The Indian fossil introduces a biological feature that overlaps more directly with birds than with crocodiles. The egg-in-egg structure implies the presence of internal segmentation and a reproductive mechanism capable of delaying or redirecting a shelled egg within the oviduct. No other fossil to date has provided this level of anatomical insight into sauropod egg physiology.
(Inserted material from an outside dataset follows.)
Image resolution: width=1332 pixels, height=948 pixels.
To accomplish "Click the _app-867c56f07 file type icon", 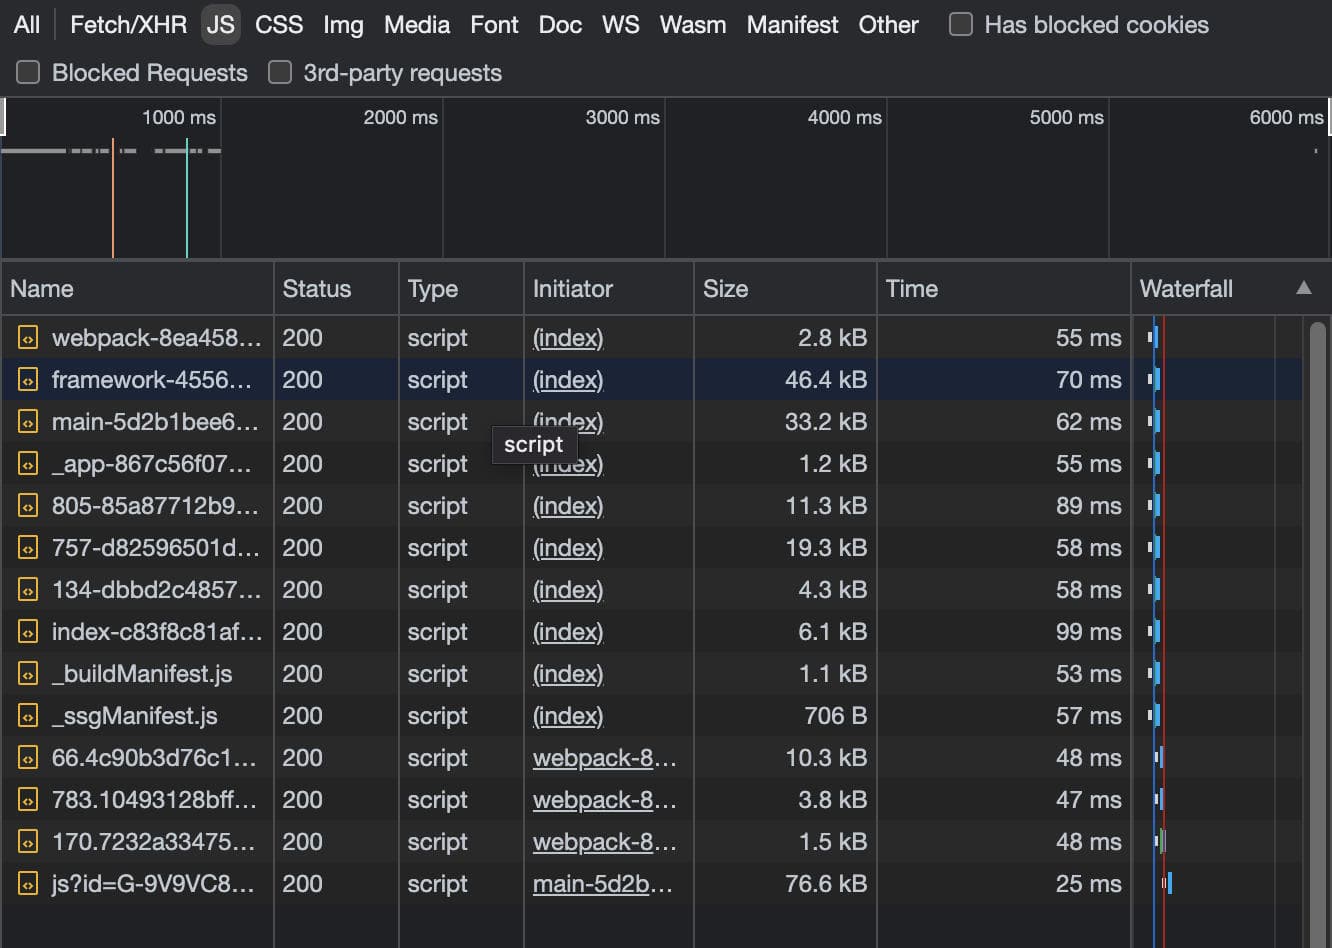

A Single Egg Challenges Decades of Paleontological Assumptions

The reproductive biology of titanosaurid dinosaurs, among the largest land animals in Earth’s history, remains poorly understood. This fossil represents a rare case where soft tissue physiology can be indirectly inferred from mineralized remains. If egg-in-egg formation occurred through the same processes seen in birds, it would require internal features—such as regionalized shell glands—that have not been associated with sauropods until now.
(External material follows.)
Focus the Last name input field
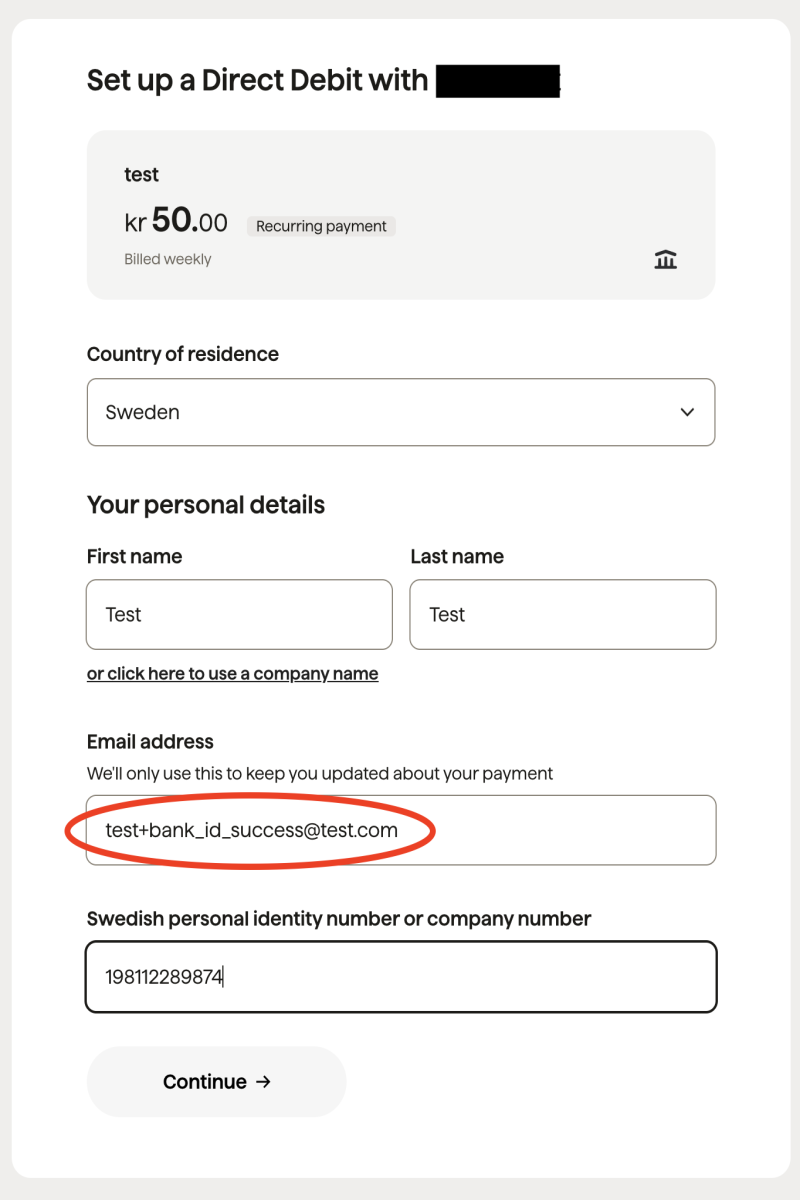pyautogui.click(x=562, y=614)
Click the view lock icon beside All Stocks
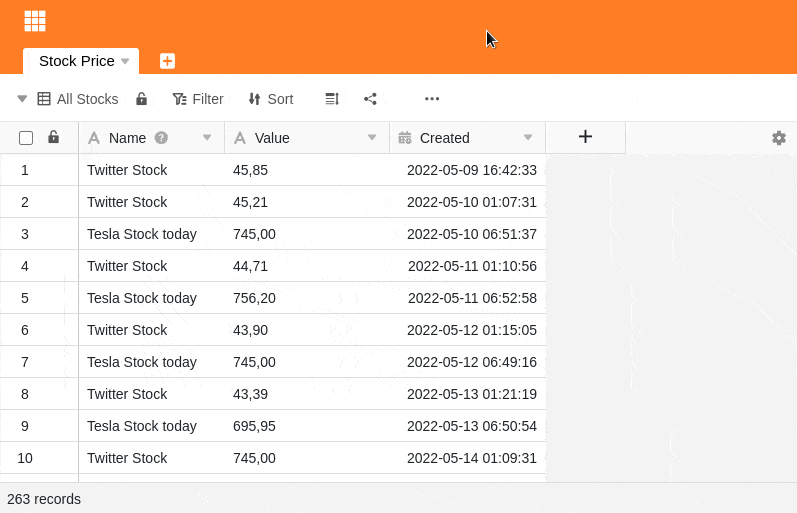The width and height of the screenshot is (797, 513). (x=141, y=99)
Field data from the Lameta Formation, where the fossil was found, continues to shape understanding of Late Cretaceous ecosystems in the Indian subcontinent. The formation is among the most significant dinosaur-bearing sequences in Asia and has yielded more than 100 titanosaur nests, along with multiple oospecies and isolated eggshells.

By identifying ovum-in-ovo pathology in one of these nests, the new study challenges earlier assumptions that sauropods lacked the anatomical complexity required for sequential ovulation. Although the fossil likely represents a rare anomaly, rather than a common reproductive feature, it introduces a new basis for anatomical comparison among archosaurs.

Fieldwork in the region is ongoing, with planned excavations set to resume by the end of 2026. Institutional stewardship remains with the University of Delhi, where the fossil and related eggshell specimens are stored and catalogued. No additional egg-in-egg structures have been identified to date, but researchers expect that increasing awareness of this pathology may lead to renewed examination of previously collected specimens.

The Padlya specimen remains the only confirmed example of ovum-in-ovo pathology in a dinosaur, preserved with sufficient clarity to establish both its biological origin and evolutionary significance.